Today, I’m pleased to confirm that by the end of the month the United States intends to pay over 200 million in assessed and current obligations to the WHO.  This is a key step forward in fulfilling our financial obligations as a WHO member.  And it reflects our renewed commitment to ensuring the WHO has the support it needs to lead the global response to the pandemic, even as we work to reform it for the future.

Every country needs to do its part and contribute to the COVID-19 response.  We’ve already announced more than $1.6 billion in emergency economic, health, and humanitarian aid to try to help governments, international organizations, and NGOs mitigate the effects of COVID-19 and its secondary impacts worldwide.  And that’s in addition to a commitment of $1.16 billion over fiscal years 2020 through 2023 to support Gavi’s broader immunization efforts.

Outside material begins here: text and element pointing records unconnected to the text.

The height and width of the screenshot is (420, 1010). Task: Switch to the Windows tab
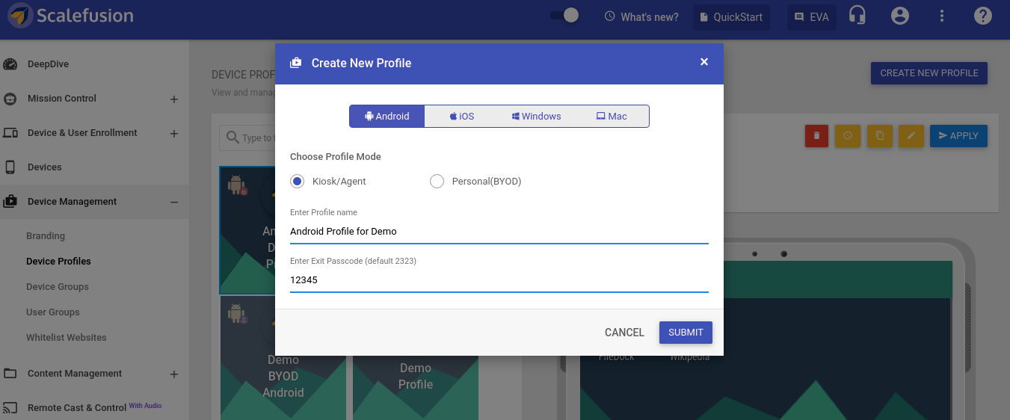pos(537,117)
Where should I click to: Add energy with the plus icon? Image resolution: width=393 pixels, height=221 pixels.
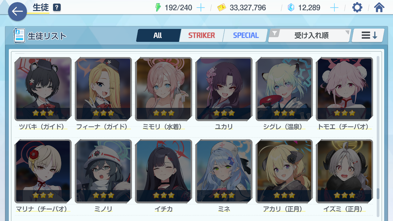click(200, 8)
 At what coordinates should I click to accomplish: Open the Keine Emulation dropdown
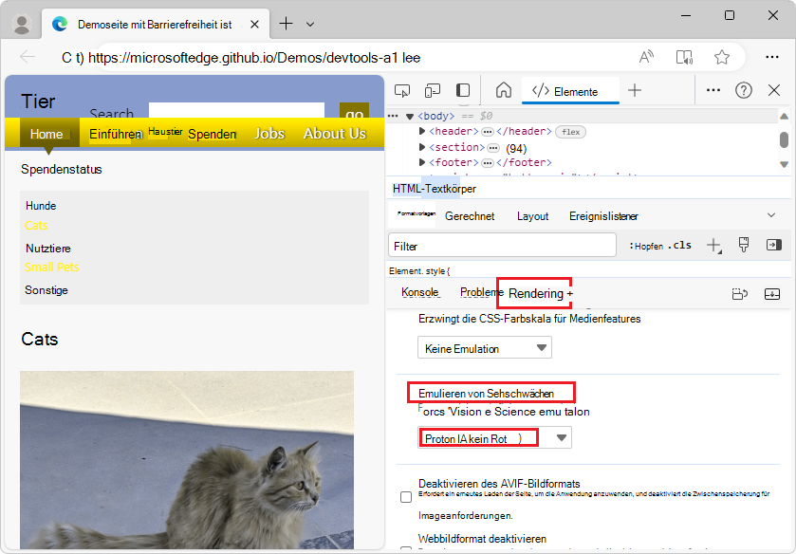(484, 347)
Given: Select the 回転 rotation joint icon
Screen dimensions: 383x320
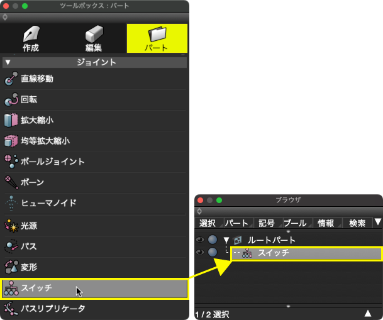Looking at the screenshot, I should coord(11,99).
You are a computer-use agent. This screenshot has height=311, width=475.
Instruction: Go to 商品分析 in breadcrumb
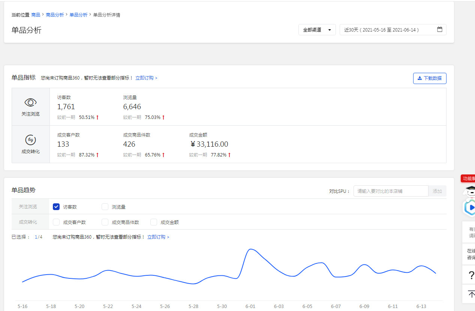[55, 15]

As we move forward, it’s critical to look at who the pandemic has hurt the most.  The secretary-general has called for us to put women and girls at the center of the COVID-19 response and recovery.  The data we’ve all seen has shown a profound backsliding in gender equality, including spikes in gender-based violence as families are confined to close quarters during the pandemic.

We need to continue implementing Security Council Resolution 1325 and redouble our efforts to implement Council Resolution 2475.  We must support the secretary-general’s various COVID-19 policy briefs on gender, people with disabilities, and other vulnerable and marginalized groups.  These groups must be included as decision-makers at all levels, following the principle of “nothing about us without us.”

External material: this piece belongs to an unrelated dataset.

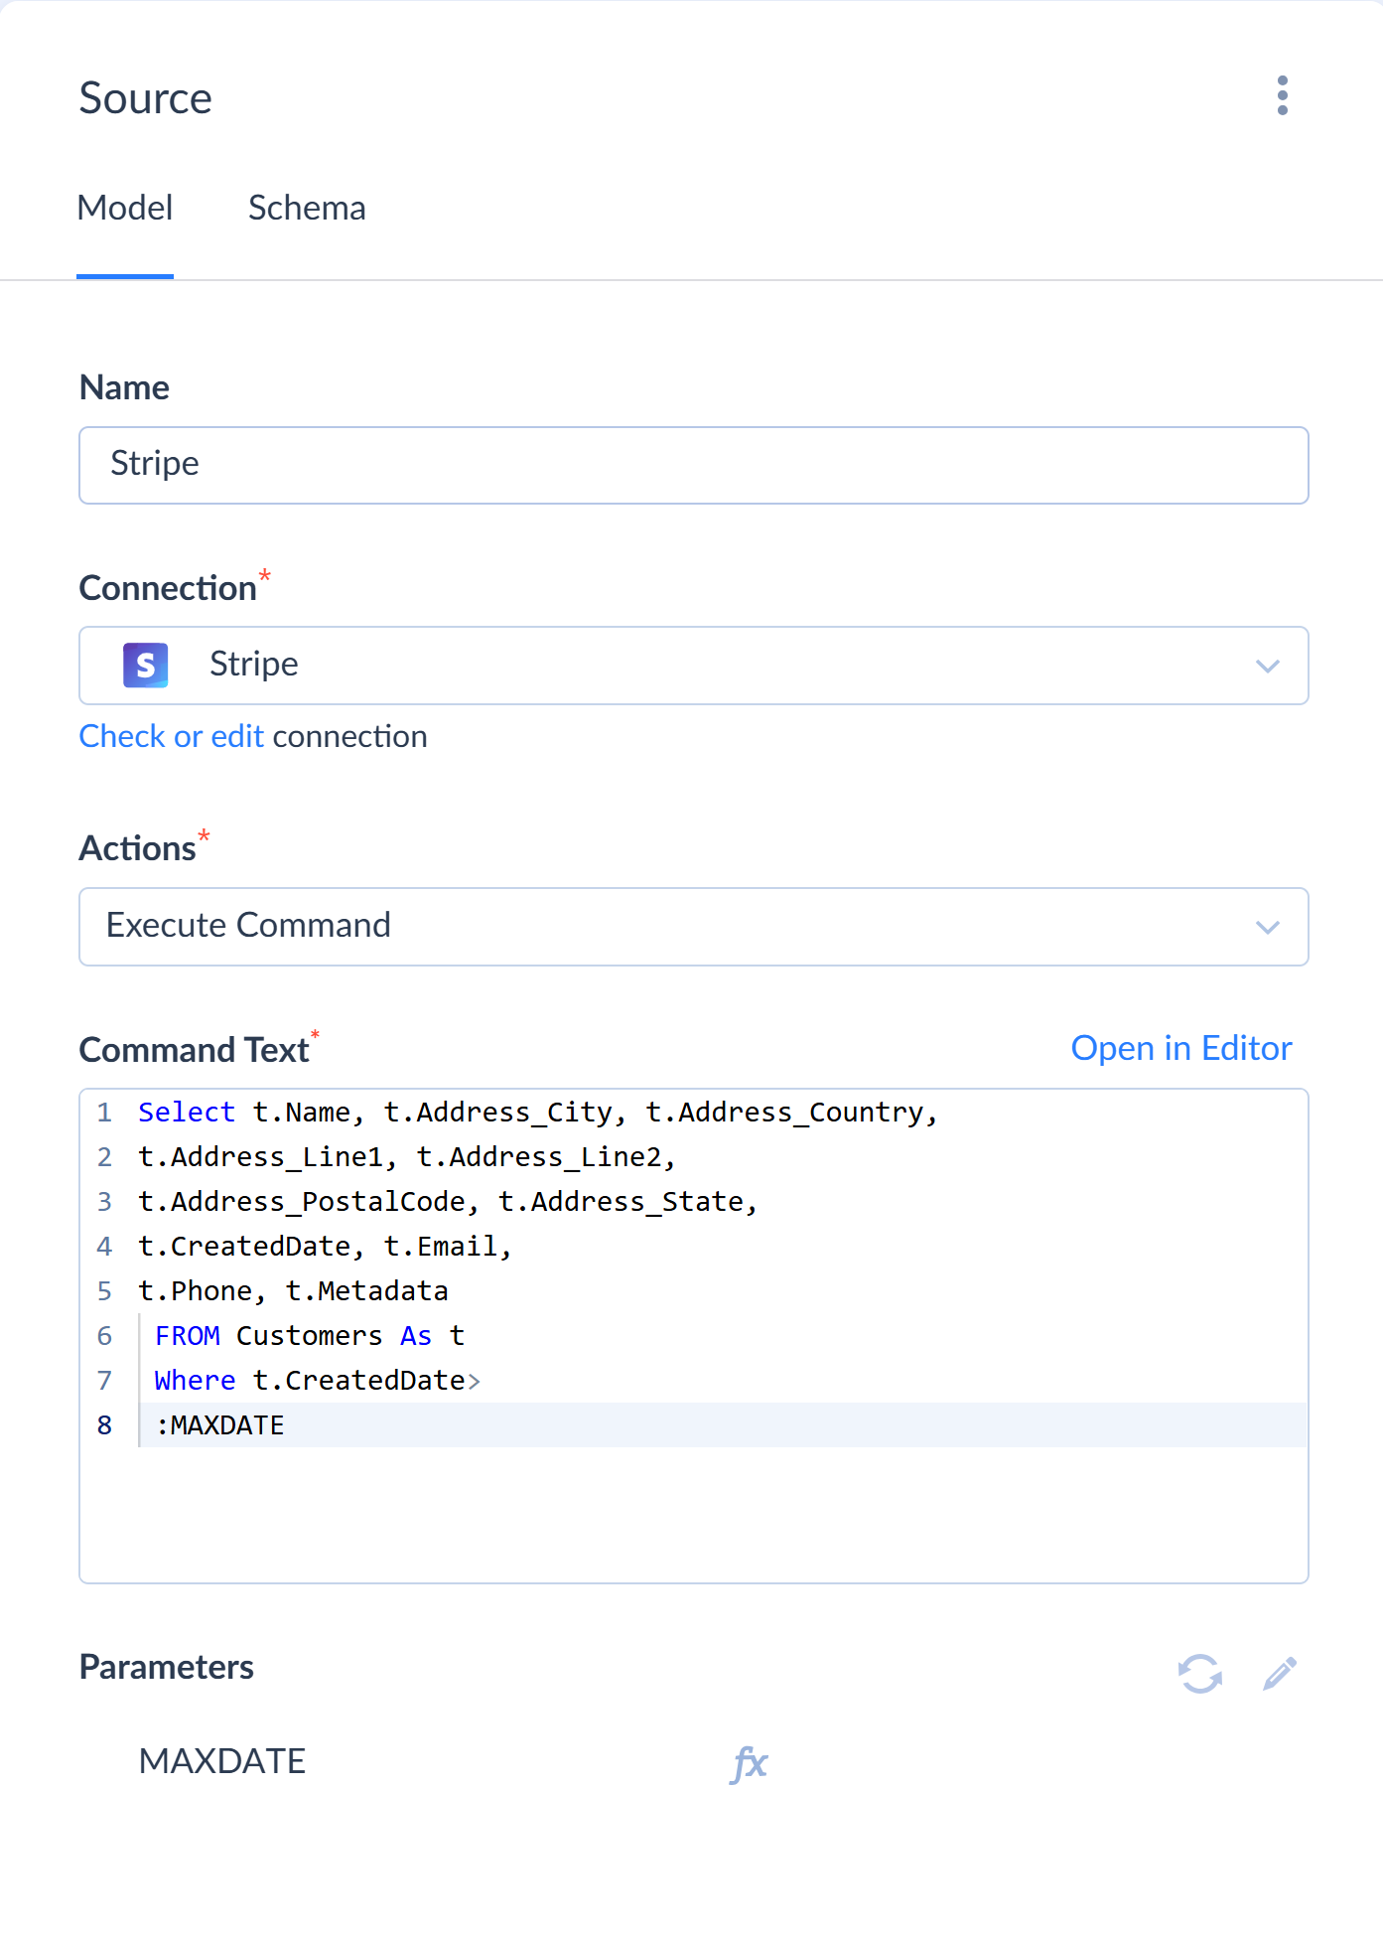Click the Check or edit connection link
The width and height of the screenshot is (1383, 1938).
(x=172, y=736)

And countries must be held accountable for upholding their human rights obligations.  No country should be allowed to use COVID-19 as an excuse to violate human rights or fundamental freedoms.  We also call for all countries to combat misinformation on vaccines.  If we don’t, we seriously jeopardize our mission.

Even as we expand access to safe and effective vaccines, we know that COVID-19 outbreaks are likely to occur in the years to come.  The ongoing expert investigation about the origins of this pandemic – and the report that will be issued – must be independent, with findings based on science and facts and free from interference.

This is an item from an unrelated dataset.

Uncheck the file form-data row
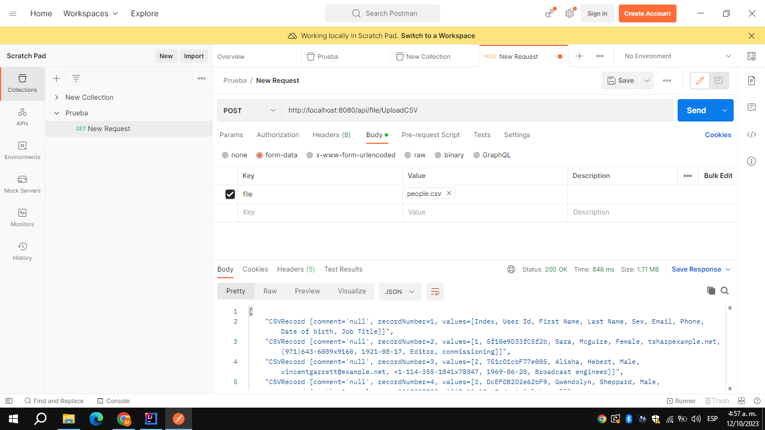This screenshot has width=765, height=430. click(230, 194)
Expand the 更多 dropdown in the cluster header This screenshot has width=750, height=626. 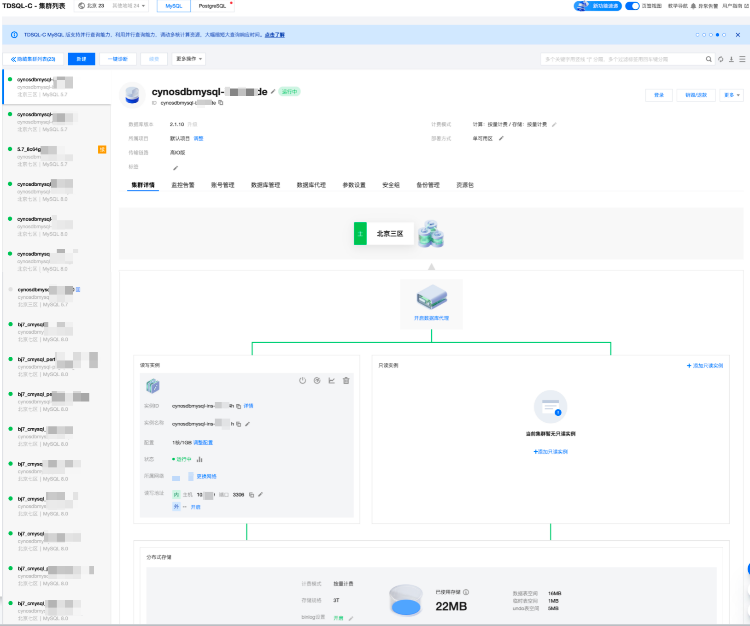(x=731, y=95)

To better understand this pandemic and prepare for the next one, all countries must make available all data from the earliest days of any outbreak.  And going forward, all countries should participate in a transparent and robust process for preventing and responding to health emergencies, so the world learns as much as possible as soon as possible.  Transparency, information sharing, access for international experts – these must be the hallmarks of our common approach to what is truly a global challenge.

The language in Resolution 2532 remains as relevant now as when it was adopted in July of 2020.  Conflict-affected countries weakened by war, violence, and poor health infrastructure remain highly vulnerable to pandemics and other illnesses that can be prevented by immunizations.  And this pandemic has worsened already dire humanitarian and political crises, contributing to unprecedented levels of need.

Organizing and implementing mass vaccination campaigns amid violence and conflict we know will be immensely difficult.  But we have to do it, to prevent humanitarian crises from getting worse and to stop the pandemic’s secondary impacts from degrading fragile political situations.

As President Biden has made clear, the United States will work as a partner to address global challenges.  This pandemic is one of those challenges.  And it gives us an opportunity, not only to get through the current crisis, but also to become more prepared and more resilient for the future.

Thank you, and I’m grateful to be able to work with all of you on the challenge that affects all of us.